Ospedale di Ortona, Febbo: ‘Lavoriamo per una Sanità concreta e di eccellenza’

Ortona. “L’Abruzzo non ha bisogno delle lezioni di sanità del ‘professor’ Silvio Paolucci e tanto meno non deve insegnare all’attuale maggioranza cosa fare e come farlo visto che lui, da assessore alla Sanità, ha raccontato molte frottole, ridimensionato il Bernabeo di Ortona e distrutto l’intera rete ospedaliera regionale”.

 Questa il commento dell’assessore regionale alle Attività Produttive Mauro Febbo che sottolinea come “negli ultimi 5 anni l’Ospedale di Ortona ha svolto attività di Chirurgia Generale, Ginecologia Oncologica e Ortopedia, peraltro avviate dalla Direzione Generale nominata dal centrodestra”. “Nel periodo di Direzione targata centrosinistra invece – prosegue Febbo – non vi è stata una programmazione seria, un supporto logistico né una valorizzazione delle risorse umane del nosocomio affinché si gettassero le basi per la creazione di un polo sanitario di riferimento che potesse durare nel tempo. Infatti, si sono creati e istituiti reparti e direzioni temporanei e questo ha determinato una fuga di medici e professionisti verso altri lidi visto che non hanno ricevuto garanzie per portare avanti progetti ambiziosi che necessitavano di un valido supporto da parte della Asl”.

 “Con il nuovo Governo regionale – rimarca Febbo – si stanno mettendo in campo tutte le iniziative necessarie alla difesa del patrimonio sanitario della nostra provincia.

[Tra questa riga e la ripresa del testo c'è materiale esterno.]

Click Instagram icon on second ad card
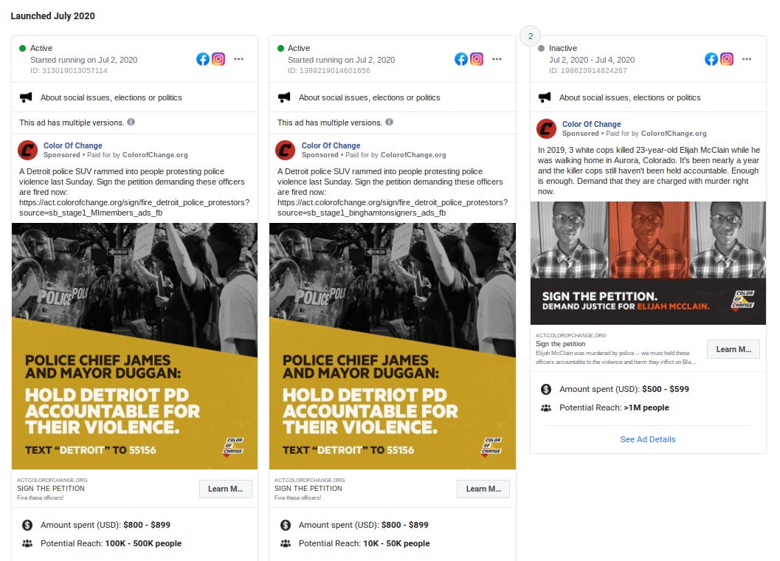 pyautogui.click(x=477, y=59)
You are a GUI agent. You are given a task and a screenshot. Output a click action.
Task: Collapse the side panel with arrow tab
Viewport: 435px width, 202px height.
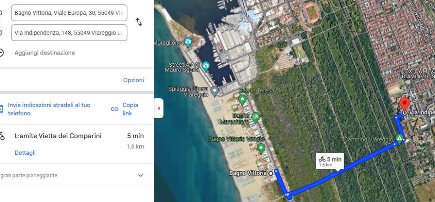click(x=159, y=108)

E le 32 assunzioni di dottori deliberate proprio ieri dal neo assessore alla Salute Nicoletta Verì sono una prima risposta alle emergenze lasciate dal precedente governo regionale. Nelle prossime ore affronteremo con serietà e determinazione anche le problematiche afferenti la Chirurgia e Ginecologia oncologia di Ortona che ben conosciamo. Per quanto ci riguarda continuiamo a credere nel valore e nella professionalità dei nostri medici e infermieri e siamo sicuri del fatto che supereremo questo momento difficile, di cui è responsabile il malgoverno della Giunta D’Alfonso e Silvio Paolucci”.